All Windows and Windows Server users are being advised to update as soon as possible after Microsoft confirms that CVE-2022-34713, also known as DogWalk, is being actively exploited by attackers.
What is the DogWalk vulnerability?
The high-impact, remote code execution, vulnerability, exists in the Windows Support Diagnostic Tool (MSDT) and can lead to system compromise. It’s not the first time that MSDT has been targeted by cybercriminals nor, indeed, the first time we’ve encountered DogWalk. As I first reported on June 8, “It’s only a matter of time, I would imagine, before DogWalk exploits are being reported in the wild.” That time has arrived.
Quite astonishingly, the vulnerability was first disclosed in January 2020. At the time, it is reported, Microsoft didn’t consider it a security issue.
The vulnerability can be exploited by an attacker using social engineering or phishing tactics to trick a user into opening a malicious document or file or visiting a compromised website to the same end.
CISA issues mandatory update warning to U.S. federal agencies
Worryingly, the vulnerability impacts all users of all currently supported versions of Windows and Windows Server.

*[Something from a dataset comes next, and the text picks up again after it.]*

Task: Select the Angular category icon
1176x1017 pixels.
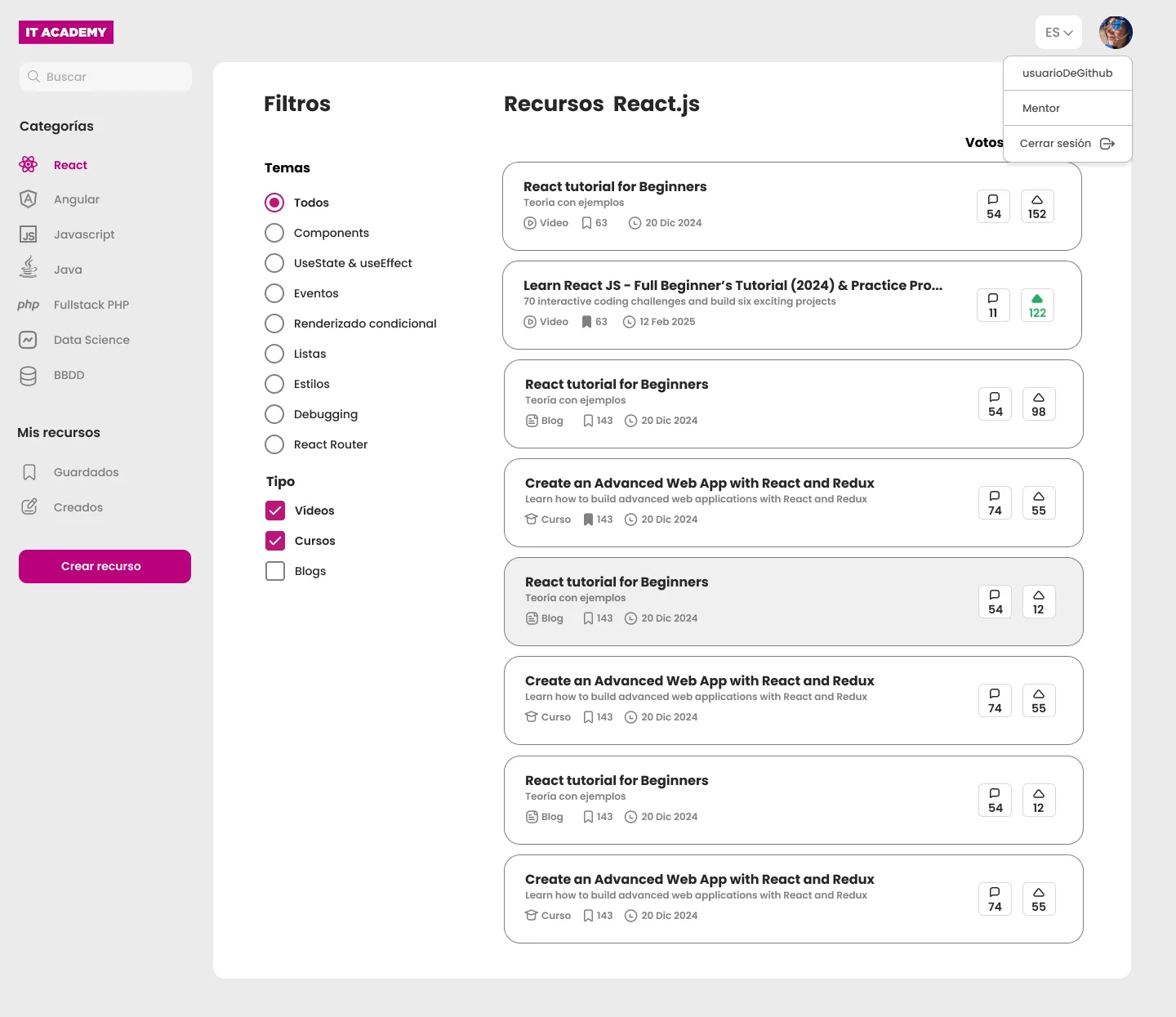Action: coord(29,199)
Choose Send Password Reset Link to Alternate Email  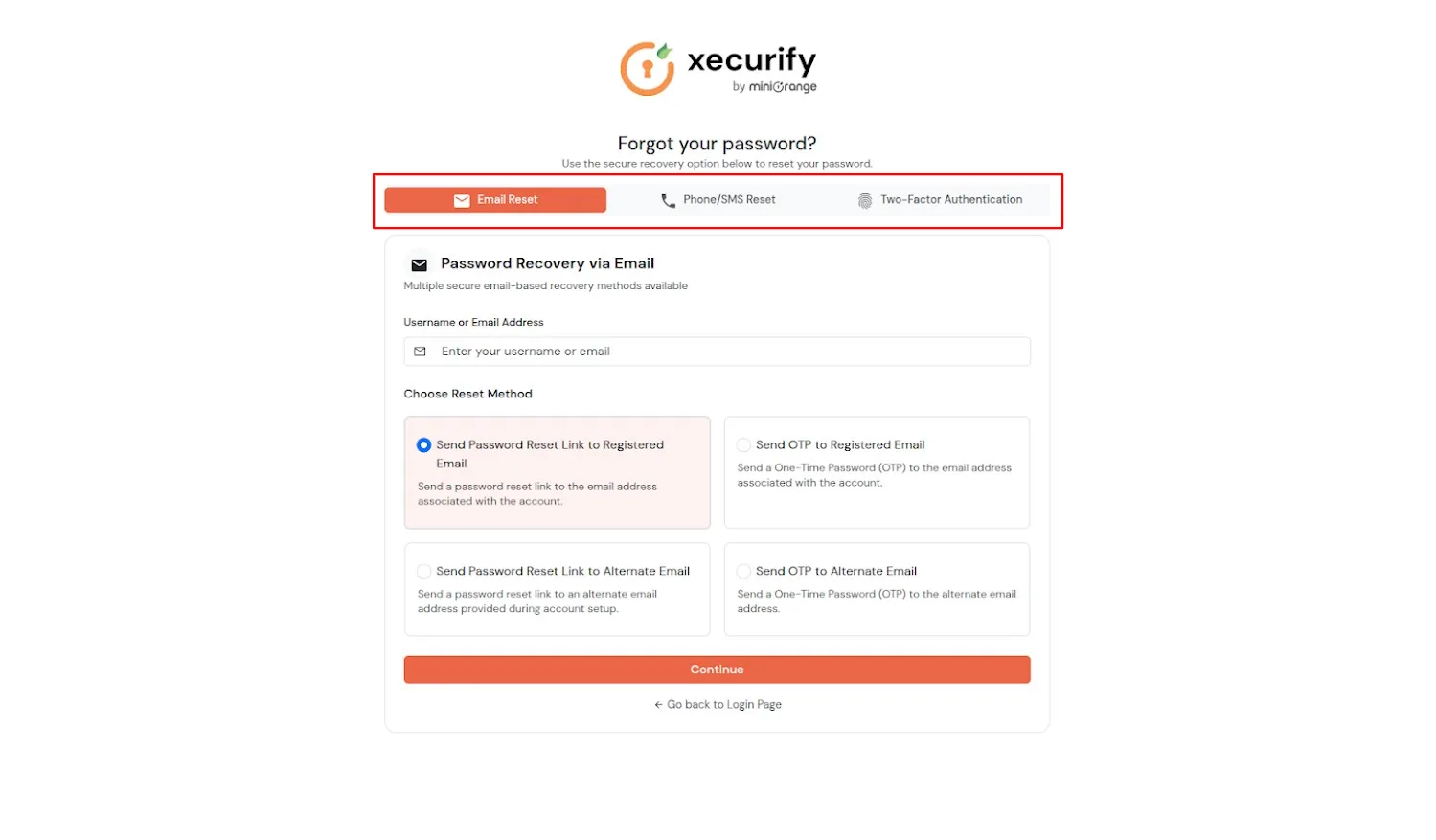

The U.S. Cybersecurity and Infrastructure Security Agency (CISA) has added DogWalk to the Known Exploited Vulnerabilities list and ordered federal agencies to patch it before the end of the month.
I would advise all users to do the same, only more quickly, by applying that Patch Tuesday update as soon as is possible.
While DogWalk is the only zero-day being patched, the update covers a total of 121 vulnerabilities, including 17 that are given a critical rating.
Dustin Childs, from Trend Micro’s Zero Day Initiative, says “the volume of fixes released this month is markedly higher than what is normally expected in an August release. It’s almost triple the size of last year’s August release, and it’s the second largest release this year.”
You can see the full list of Windows security updates for August in the update guide published by the Microsoft Security Response Center.